Just did the leap to 5.1 in my home studio last week (still need to do RTA, waiting for mic).
Opted for the Blue Sky System One 5.1.

I was using Event 20/20Bas + Event 20/20/15. Even without doing any RTA based setup yet (just a quick SPL meter calibration), the difference is night and day. I was amazed at the difference.

Also- Kudos x 10 to Blue Sky!!! When I received my System One 5.1, two of the Sats were the Sat 5's. Called late in the day to verify that I was correct that I was sent the wrong Sats, since the boxes said "Sat 5," but had stickers including as part of my specfic order. All were gone but the receptionist, but she gave me the VP's number, who returned my call within minutes. The next day, got a call to collect info, and the correct Sat 6.5's were in my hands 2 days later!
Blue Sky has been more than helpful, and their customer service has proven to be just as great as the products they offer. Extremely happy is an understatement!

Dr Sound- thx for this thread! Really should be a sticky. I was able to collect 90% of the info presented from multiple sources, but it took me several hours to get all the info from searching around, and trial and error of exactly which "search terms" to use to locate all the info, scouring a few forums in the process.

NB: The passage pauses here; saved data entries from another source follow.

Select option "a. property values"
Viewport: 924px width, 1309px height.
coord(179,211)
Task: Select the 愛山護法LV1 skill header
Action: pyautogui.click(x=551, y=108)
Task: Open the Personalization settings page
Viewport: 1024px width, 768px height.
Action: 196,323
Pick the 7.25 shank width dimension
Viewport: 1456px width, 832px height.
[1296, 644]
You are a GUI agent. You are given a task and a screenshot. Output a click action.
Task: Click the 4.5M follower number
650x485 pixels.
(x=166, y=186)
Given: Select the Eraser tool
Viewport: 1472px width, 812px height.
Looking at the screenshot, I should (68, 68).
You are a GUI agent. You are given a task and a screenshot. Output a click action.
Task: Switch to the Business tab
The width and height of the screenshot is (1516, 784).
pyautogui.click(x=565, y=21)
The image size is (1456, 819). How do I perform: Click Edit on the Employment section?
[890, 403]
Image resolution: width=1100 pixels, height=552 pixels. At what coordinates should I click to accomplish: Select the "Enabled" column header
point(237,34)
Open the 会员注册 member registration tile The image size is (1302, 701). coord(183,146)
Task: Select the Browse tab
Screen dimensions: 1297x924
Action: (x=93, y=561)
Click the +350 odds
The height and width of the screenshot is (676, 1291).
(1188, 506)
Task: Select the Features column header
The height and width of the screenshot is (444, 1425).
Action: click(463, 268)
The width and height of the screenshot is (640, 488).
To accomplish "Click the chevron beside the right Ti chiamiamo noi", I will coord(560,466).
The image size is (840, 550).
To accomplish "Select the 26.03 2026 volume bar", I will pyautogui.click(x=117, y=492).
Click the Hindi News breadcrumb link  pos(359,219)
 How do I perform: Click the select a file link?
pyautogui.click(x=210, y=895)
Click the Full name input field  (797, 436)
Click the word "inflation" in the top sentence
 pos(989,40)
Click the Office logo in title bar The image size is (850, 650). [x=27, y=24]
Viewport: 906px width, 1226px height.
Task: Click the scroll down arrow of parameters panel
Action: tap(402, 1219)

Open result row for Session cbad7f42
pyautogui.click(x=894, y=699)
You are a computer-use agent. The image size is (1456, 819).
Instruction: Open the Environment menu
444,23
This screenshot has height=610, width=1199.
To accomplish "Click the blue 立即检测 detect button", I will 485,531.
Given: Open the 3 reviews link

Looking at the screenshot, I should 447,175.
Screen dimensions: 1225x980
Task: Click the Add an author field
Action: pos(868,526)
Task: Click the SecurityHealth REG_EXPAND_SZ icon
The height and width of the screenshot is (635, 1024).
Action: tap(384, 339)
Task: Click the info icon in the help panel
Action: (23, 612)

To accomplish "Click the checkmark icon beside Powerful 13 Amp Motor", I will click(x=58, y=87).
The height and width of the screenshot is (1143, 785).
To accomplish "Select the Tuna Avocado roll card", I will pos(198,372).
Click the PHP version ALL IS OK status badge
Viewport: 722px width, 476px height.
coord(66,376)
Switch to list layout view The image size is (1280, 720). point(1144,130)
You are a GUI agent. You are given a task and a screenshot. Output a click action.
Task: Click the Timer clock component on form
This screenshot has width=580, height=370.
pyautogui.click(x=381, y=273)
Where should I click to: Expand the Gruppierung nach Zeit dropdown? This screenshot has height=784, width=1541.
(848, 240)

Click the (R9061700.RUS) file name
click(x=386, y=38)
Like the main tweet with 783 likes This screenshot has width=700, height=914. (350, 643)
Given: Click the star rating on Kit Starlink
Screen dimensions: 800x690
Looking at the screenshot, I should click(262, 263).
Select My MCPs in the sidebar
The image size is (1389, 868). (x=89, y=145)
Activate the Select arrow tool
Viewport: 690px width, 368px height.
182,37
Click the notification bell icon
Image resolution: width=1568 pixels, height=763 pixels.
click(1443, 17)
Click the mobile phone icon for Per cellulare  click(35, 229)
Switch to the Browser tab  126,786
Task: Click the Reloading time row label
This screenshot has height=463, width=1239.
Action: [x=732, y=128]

Quick question: When determining room modes, should one round measurements of the room to nearest foot, or translate inches to percentage (to provide a base-10 number right of decimal)? My room is 11' 10" x 19' 4" x 7' 10". Due to circumstances, I am forced to place/ face on long wall, shooting short, front monitors about 2' off wall, approx 3' equilateral formed from mix position for L/R Front. Ceiling is under 8' due to wood (Pergo type) floor.

I have also recently heard that a Pergo type wood floor is not a great idea, since it is not "real wood," and actually could present certainproblems due to it's properties. True? Better with something like a commercial grade carpet? "Real wood" is not an option at this time.

Lastly, for bass traps: I have been using Auralex, but after much reading, finding that the deisgn/application intention actually comes short of providing what I should need, due to room size. RealTraps look nice, but are there other options?

Thx!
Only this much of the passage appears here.